## Work required
Extract each line of the records below that contains the string "agent", and list those lines in their original order.

┌──

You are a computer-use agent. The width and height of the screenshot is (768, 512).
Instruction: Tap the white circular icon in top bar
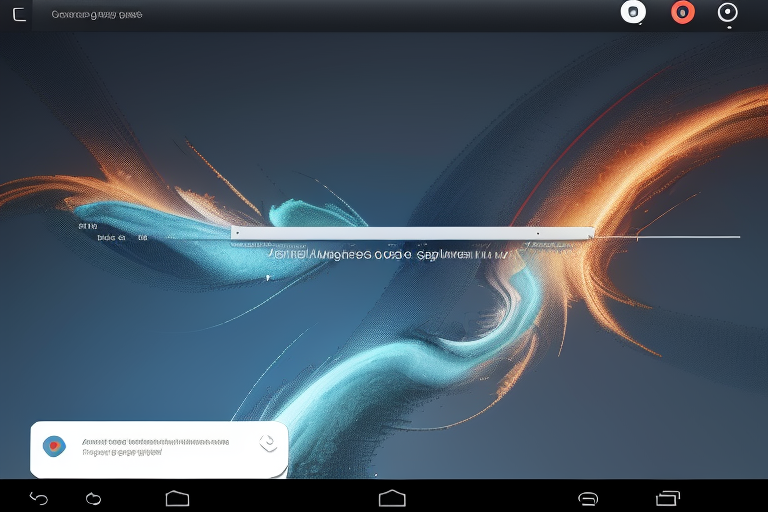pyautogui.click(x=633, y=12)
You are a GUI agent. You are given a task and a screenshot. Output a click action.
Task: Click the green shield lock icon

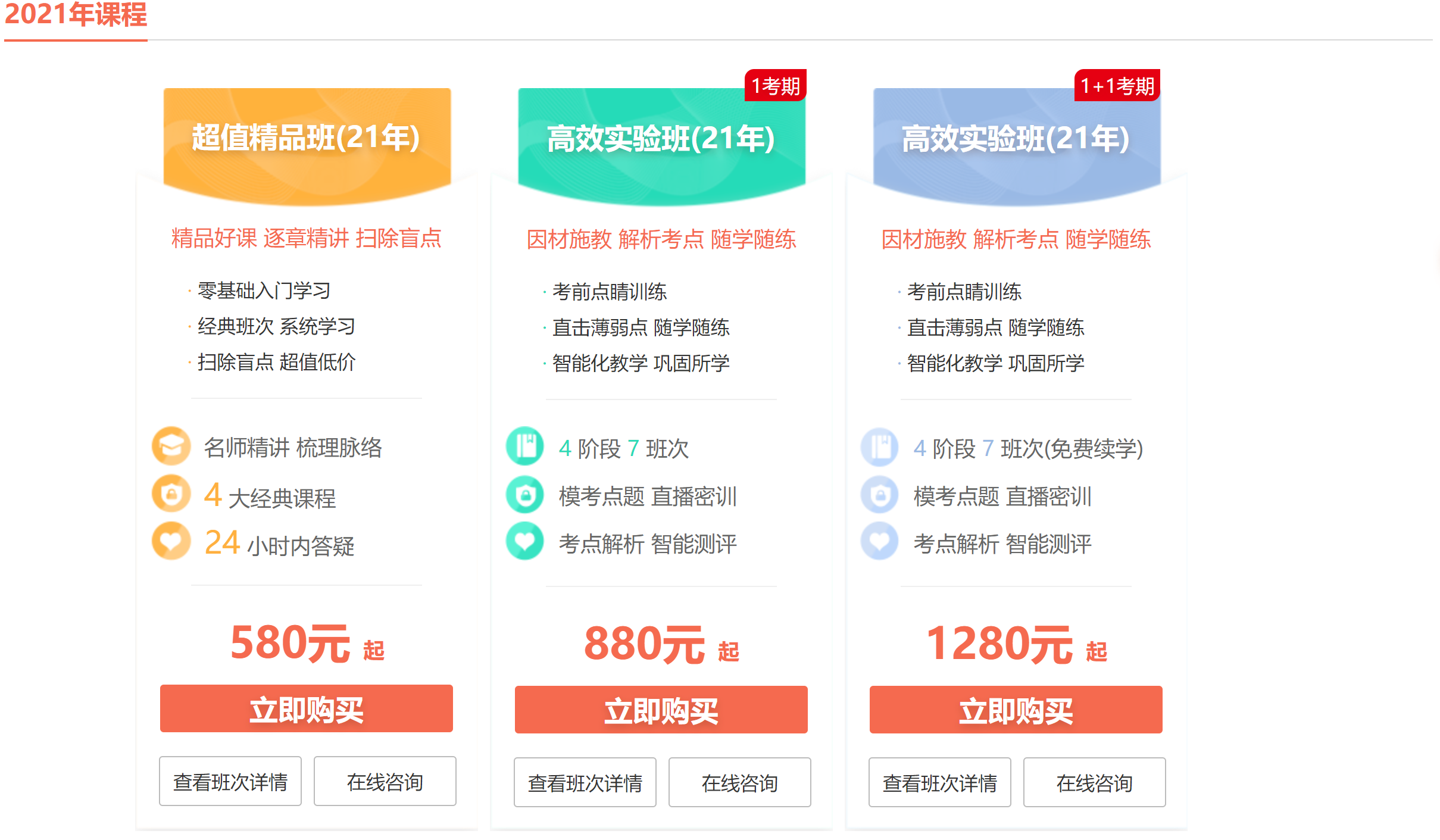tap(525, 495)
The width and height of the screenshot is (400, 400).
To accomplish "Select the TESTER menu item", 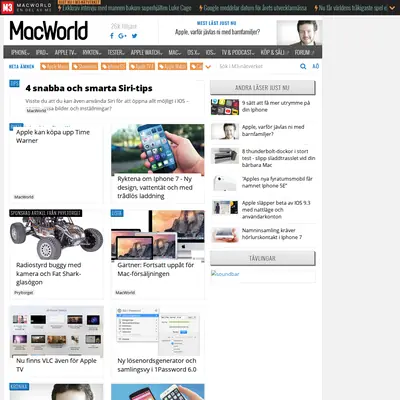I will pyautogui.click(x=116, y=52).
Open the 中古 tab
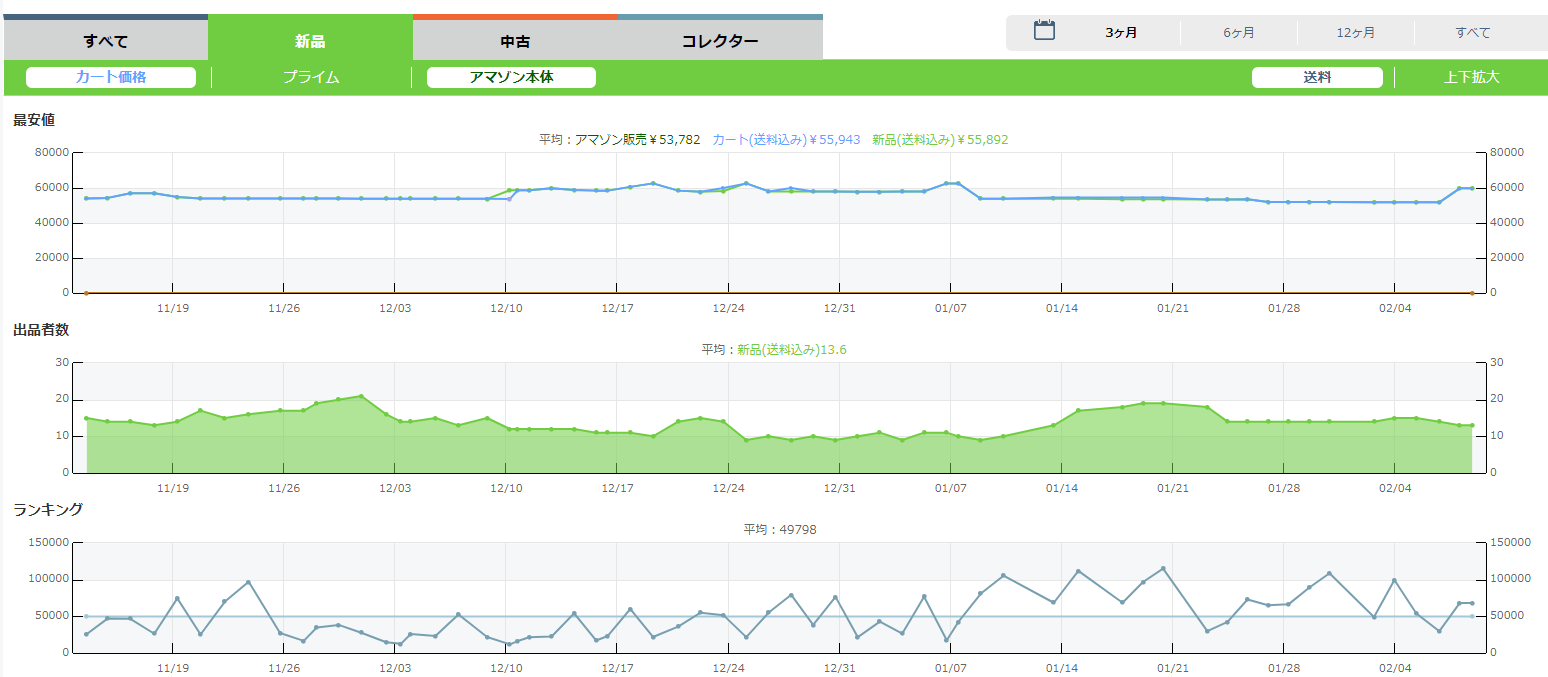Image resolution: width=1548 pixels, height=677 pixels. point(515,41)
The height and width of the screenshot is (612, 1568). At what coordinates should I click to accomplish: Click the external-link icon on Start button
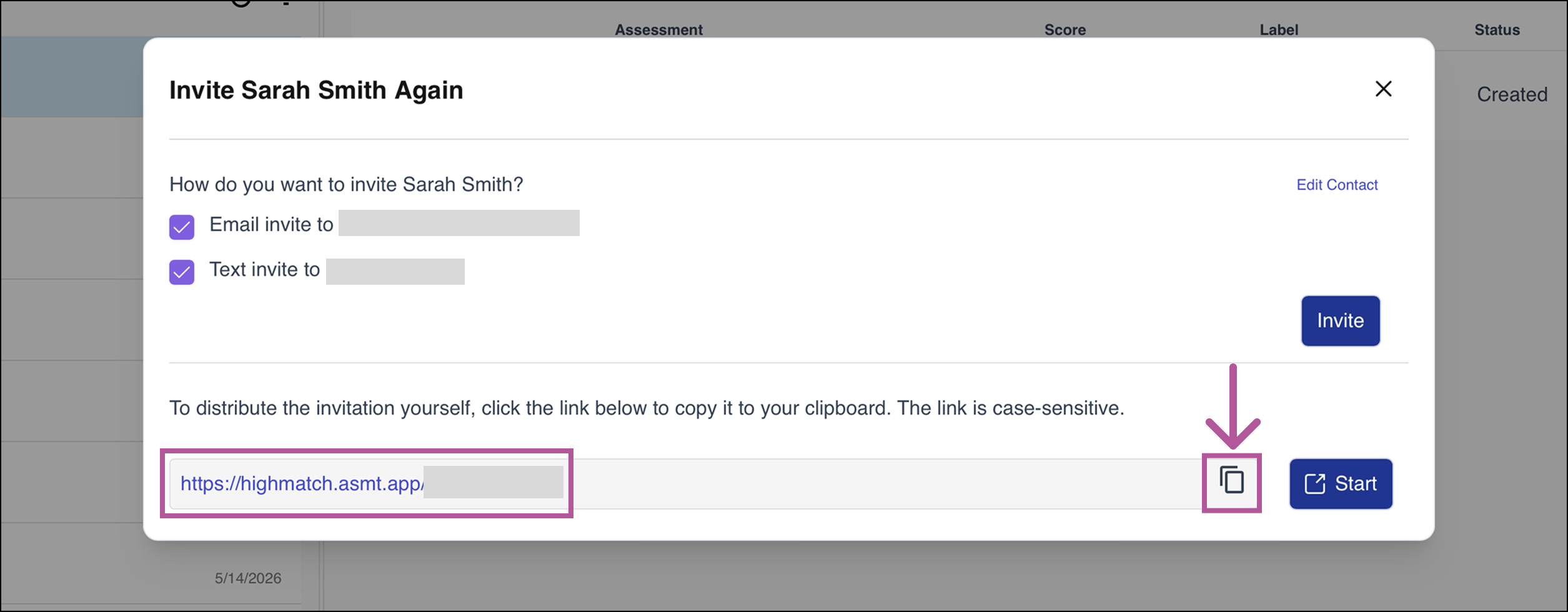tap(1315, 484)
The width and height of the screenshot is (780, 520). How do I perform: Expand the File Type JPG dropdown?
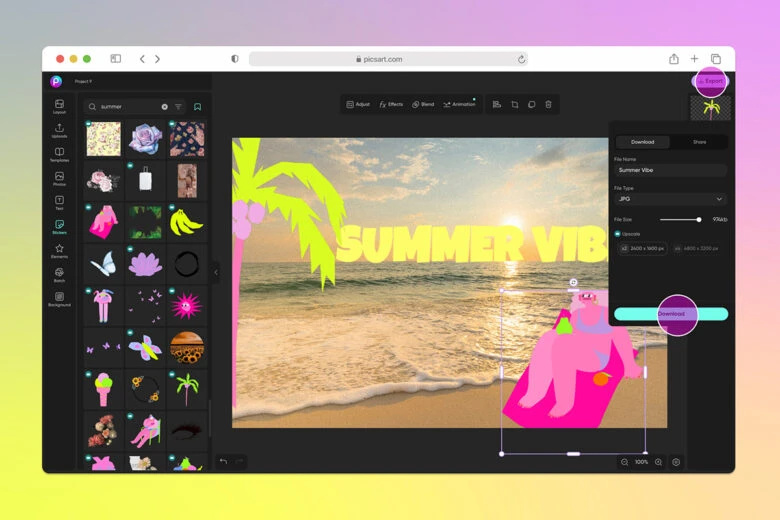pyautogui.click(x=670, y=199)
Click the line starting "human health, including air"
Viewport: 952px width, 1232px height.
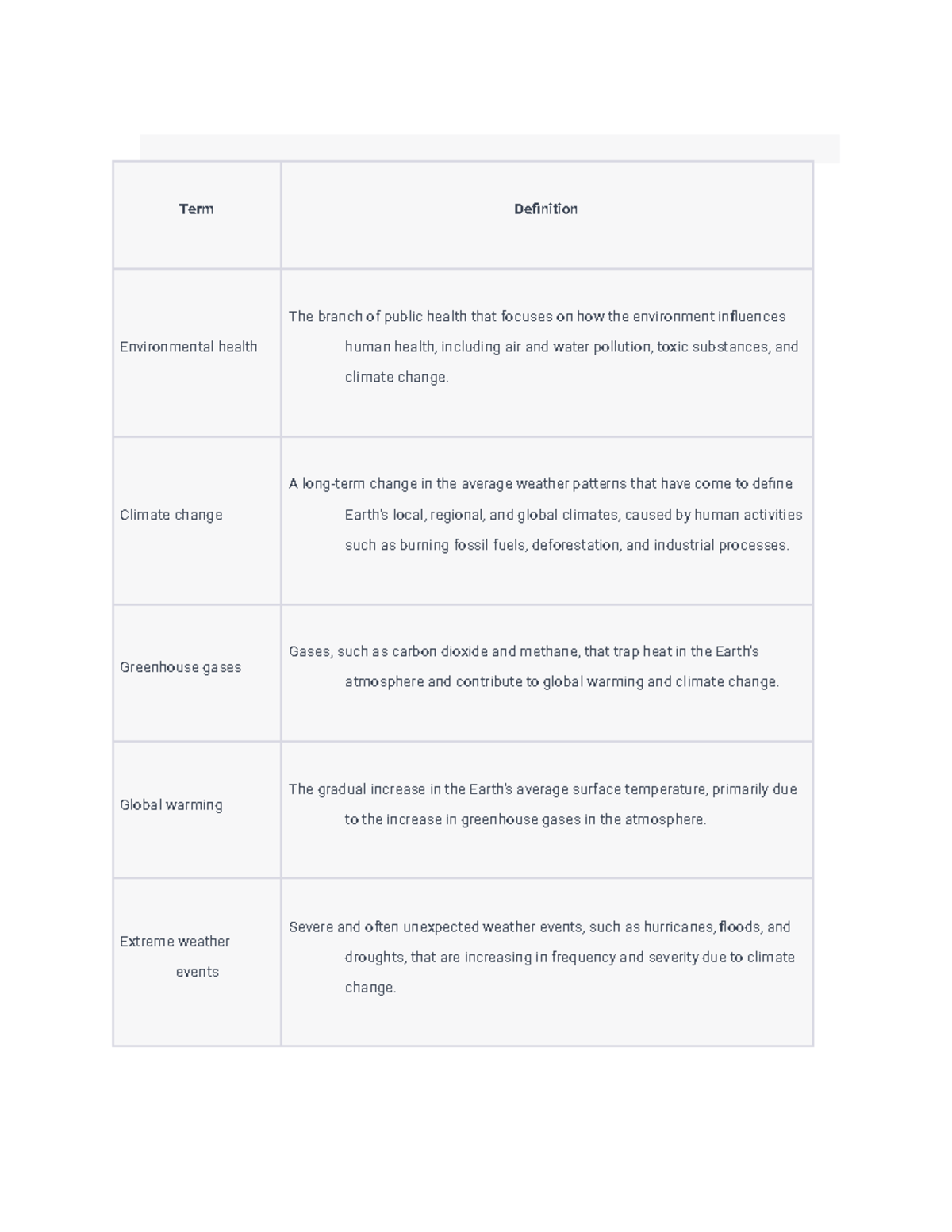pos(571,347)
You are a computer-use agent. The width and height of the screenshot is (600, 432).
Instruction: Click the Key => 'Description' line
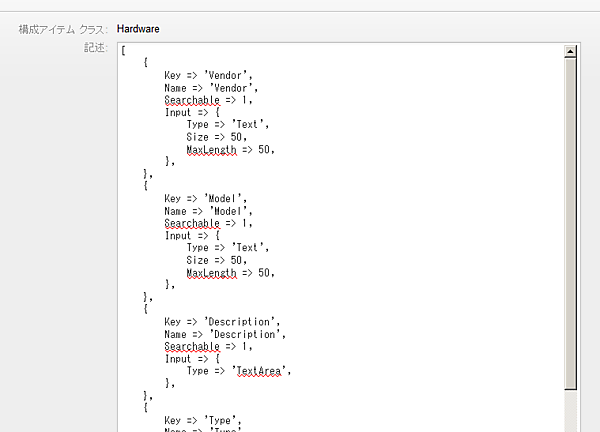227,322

└──

## Answer to this exercise
You are a computer-use agent. The width and height of the screenshot is (768, 512).
You are a GUI agent. You are given a task and a screenshot. Output a click action.
You are a computer-use agent. The width and height of the screenshot is (600, 432).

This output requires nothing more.